::: RECORDS SUPPLIED :::

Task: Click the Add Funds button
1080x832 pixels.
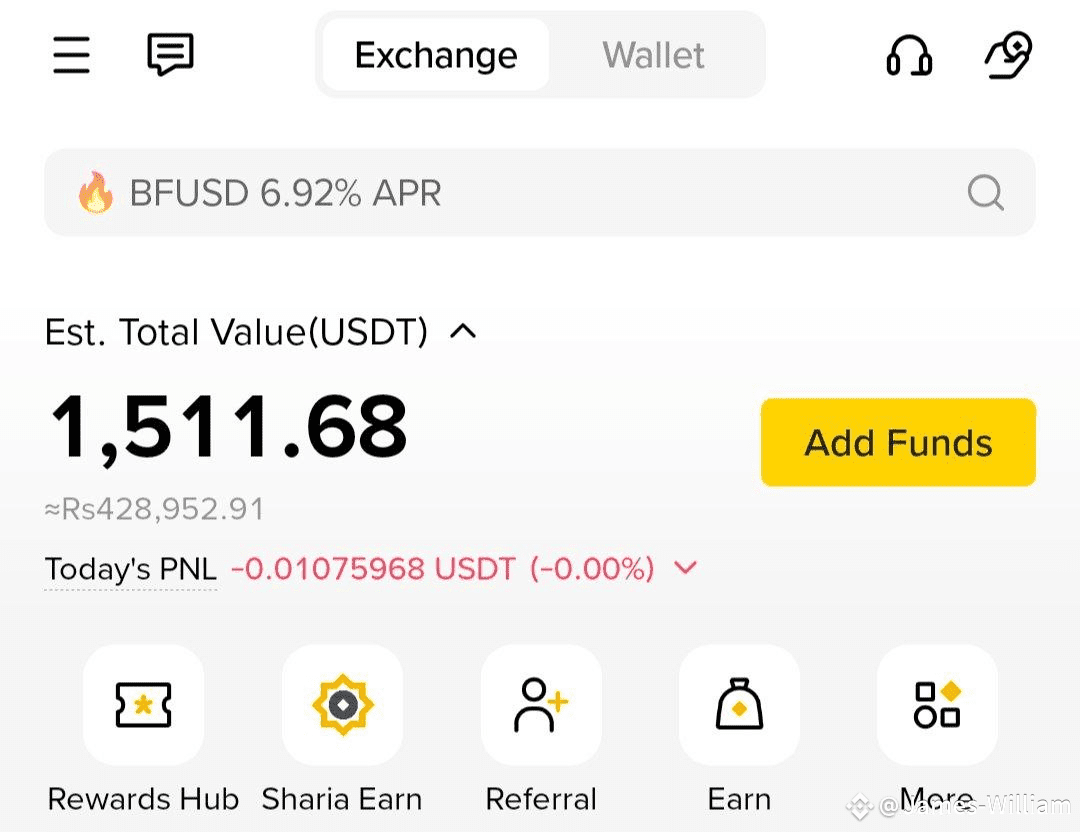Action: click(898, 442)
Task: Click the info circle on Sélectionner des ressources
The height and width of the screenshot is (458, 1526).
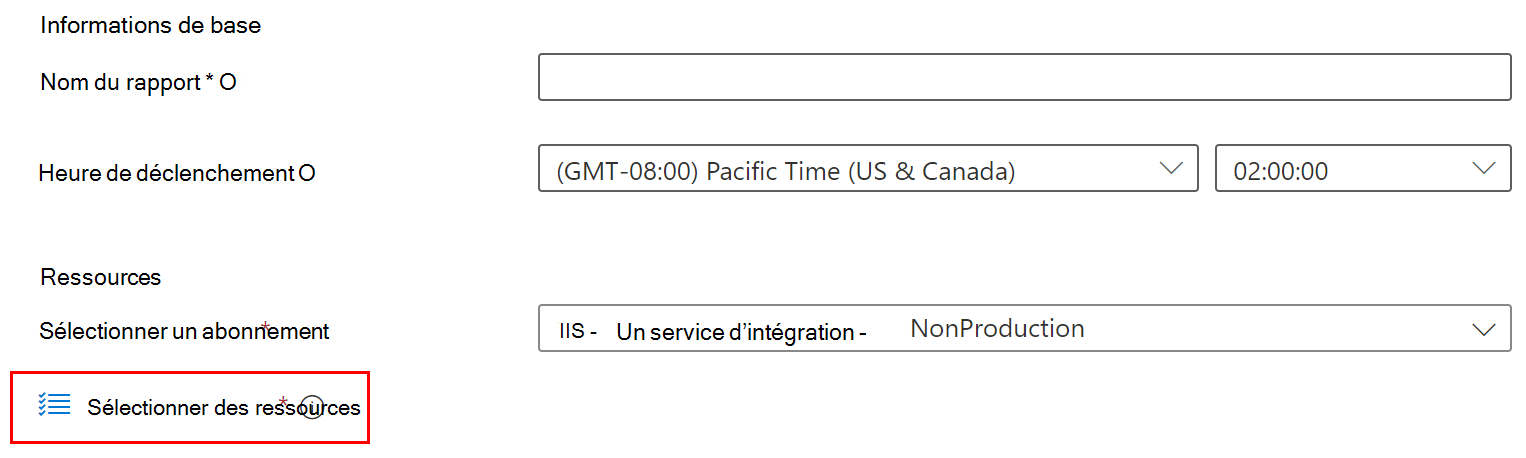Action: (x=312, y=408)
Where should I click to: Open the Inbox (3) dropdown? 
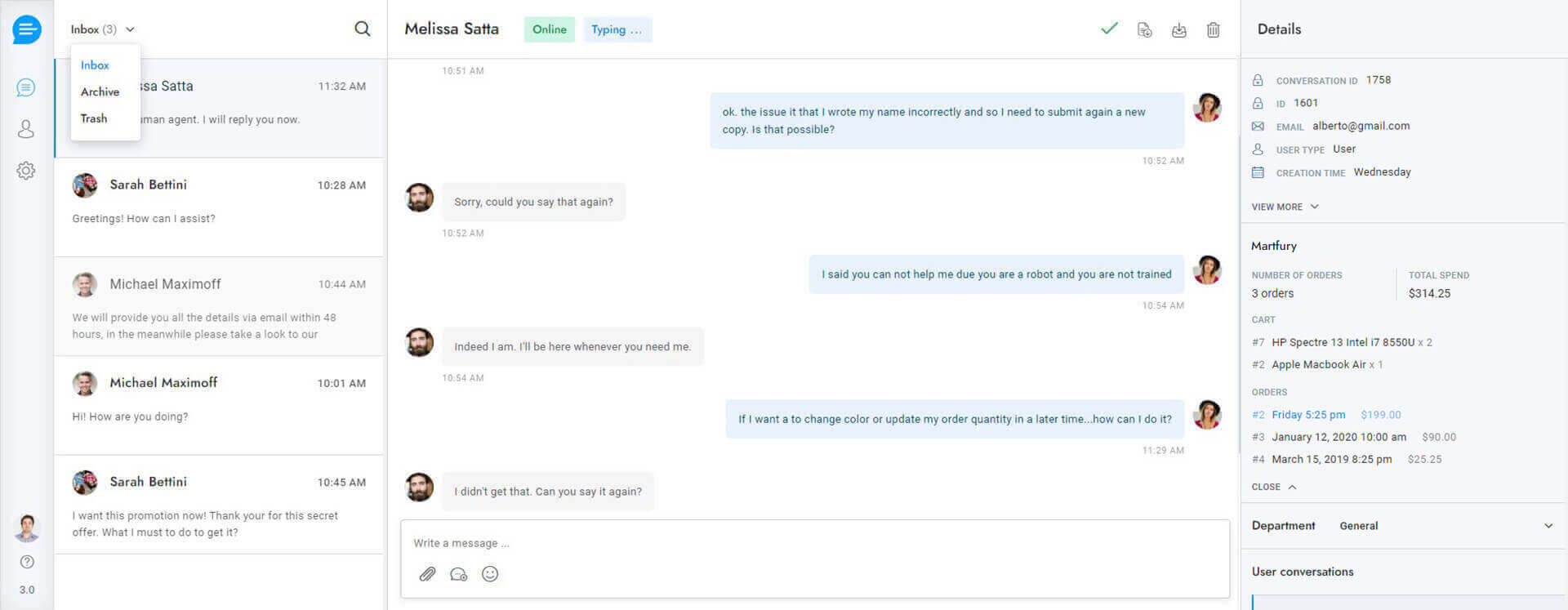point(102,29)
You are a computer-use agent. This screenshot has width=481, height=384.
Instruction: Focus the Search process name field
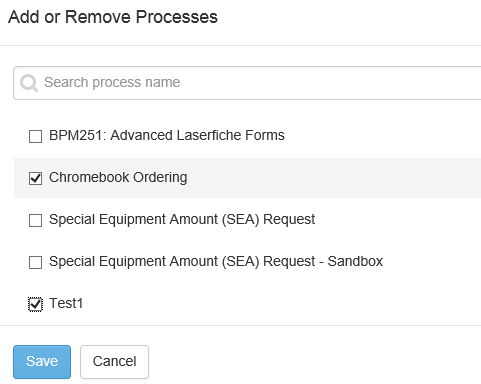247,83
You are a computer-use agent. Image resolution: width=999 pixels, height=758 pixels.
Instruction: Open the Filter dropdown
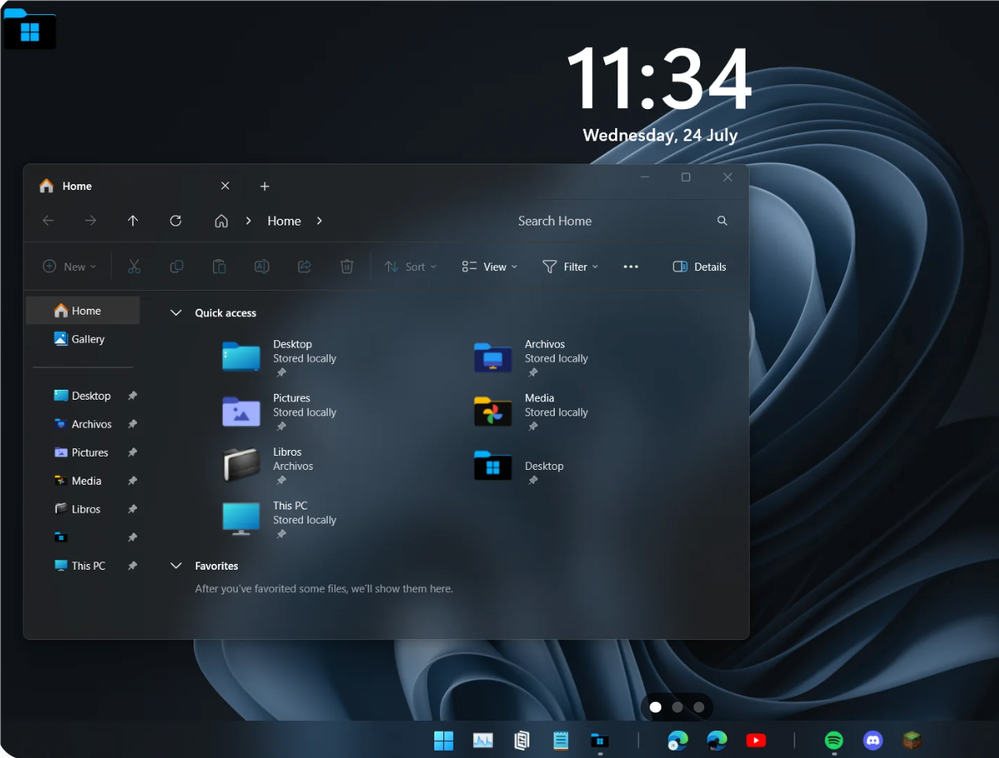[570, 266]
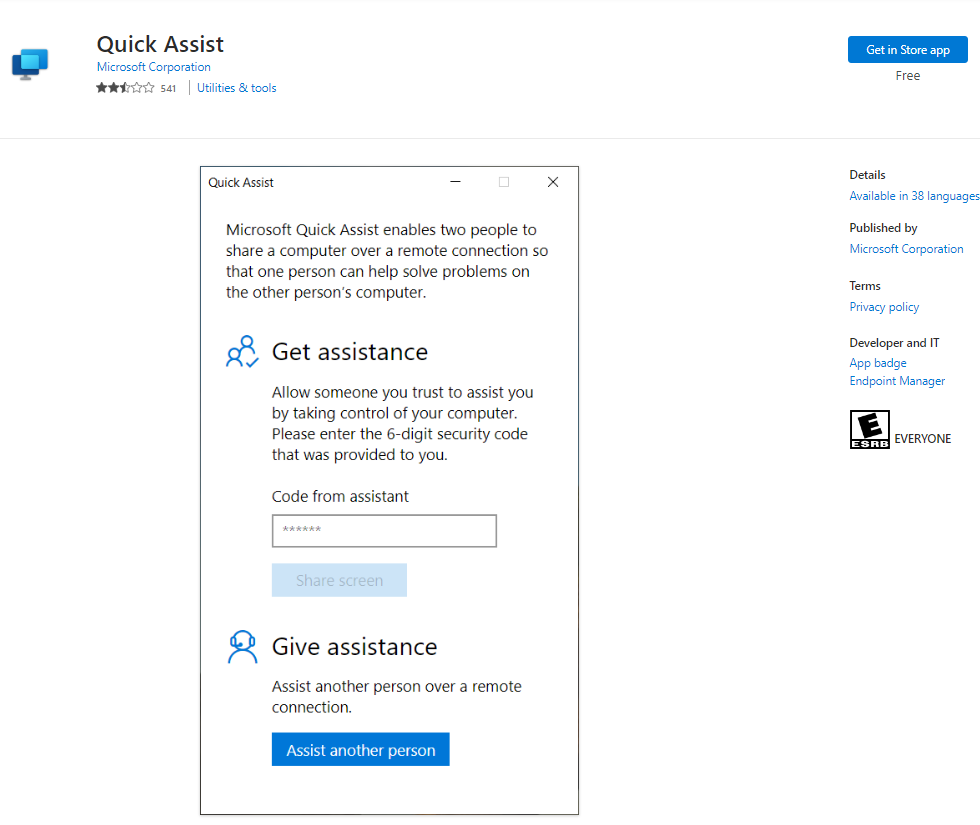The height and width of the screenshot is (825, 980).
Task: Close the Quick Assist window
Action: click(x=552, y=182)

:::

■ **PROBLEM STATEMENT**
Leave the pictures out and output the rest of the data word for word.

■ **ANSWER FOR THE TASK**
Task: Click the Add Funds button
1080x832 pixels.
Action: click(898, 442)
Task: Click the info circle on Sélectionner des ressources
The height and width of the screenshot is (458, 1526).
Action: (x=312, y=408)
Where should I click to: Open the Inbox (3) dropdown? 
point(102,29)
You are a computer-use agent. This screenshot has width=481, height=384.
Instruction: Focus the Search process name field
247,83
You are a computer-use agent. Image resolution: width=999 pixels, height=758 pixels.
Instruction: Open the Filter dropdown
[570, 266]
The height and width of the screenshot is (825, 980).
Task: Close the Quick Assist window
Action: click(x=552, y=182)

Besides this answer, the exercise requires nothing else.